Finland’s Ministry of Finance has withdrawn plans to increase value-added tax rates on confectionery products, a move welcomed by local producer Fazer Group.

The government said in a statement provided to Just Food today (4 March) that the tax changes would have brought in €83m ($87.3m) in additional tax revenue annually.

In April, Finland-based Fazer Group spoke out against the government proposal warning consumers might switch to competitor brands. 

Under a fiscal plan for 2025-2028, the administration of Prime Minister Petteri Orpo had planned to increase the “general” value-added tax rate from 24% to 25.5%, according to an official statement issued at the time.

The VAT on confectionery – sweets and chocolate – was going to be raised from 14% into line with the general rate of 25.5% as part of a raft of budget measures described as “decisions that will improve the sustainability of public finances and create conditions for reversing the trend in indebtedness”.

On the cancellation of the VAT plan, Fazer said in a statement that the company is “grateful for this decision, which is important for both the company and the industry as a whole”.

CEO Christoph Vitzthum said: “In cooperation with other operators in the food industry, we have been engaged in dialogue on the subject with the government parties and important stakeholders since last spring.

“On behalf of the entire food industry, I would like to express my gratitude for the fact that the government has listened to us and experts in the field and has come to a conclusion that slightly decreases the uncertainty in our industry.”

Fazer had said the legislation would have held the sweets maker back from growing exports.
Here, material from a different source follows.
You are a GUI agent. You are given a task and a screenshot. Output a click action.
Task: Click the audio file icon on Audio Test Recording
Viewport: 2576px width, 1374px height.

Due to the planned increase in VAT, the company had suspended its investment plan for a new chocolate factory last spring.

That is now back on the cards.

“With the government’s decision, we are moving forward in the investment process for Fazer’s new chocolate factory in Lahti, and we aim to make a decision as soon as possible,” Vitzthum added today.

The ministry has now suspended the preparations for the tax change and is composing a plan to compensate for the loss of tax revenue, by removing tax subsidies related to electricity use in data centres and mines. 

Electricity consumed in data centres and mines is currently eligible for the lower electricity tax category in Finland, which would total an approximately €40m loss for the government per year.

According to the ministry’s statement, an increase in wine taxation is also being prepared to grow tax revenue. 

The rise would apply to wines and “other fermented alcoholic beverages”.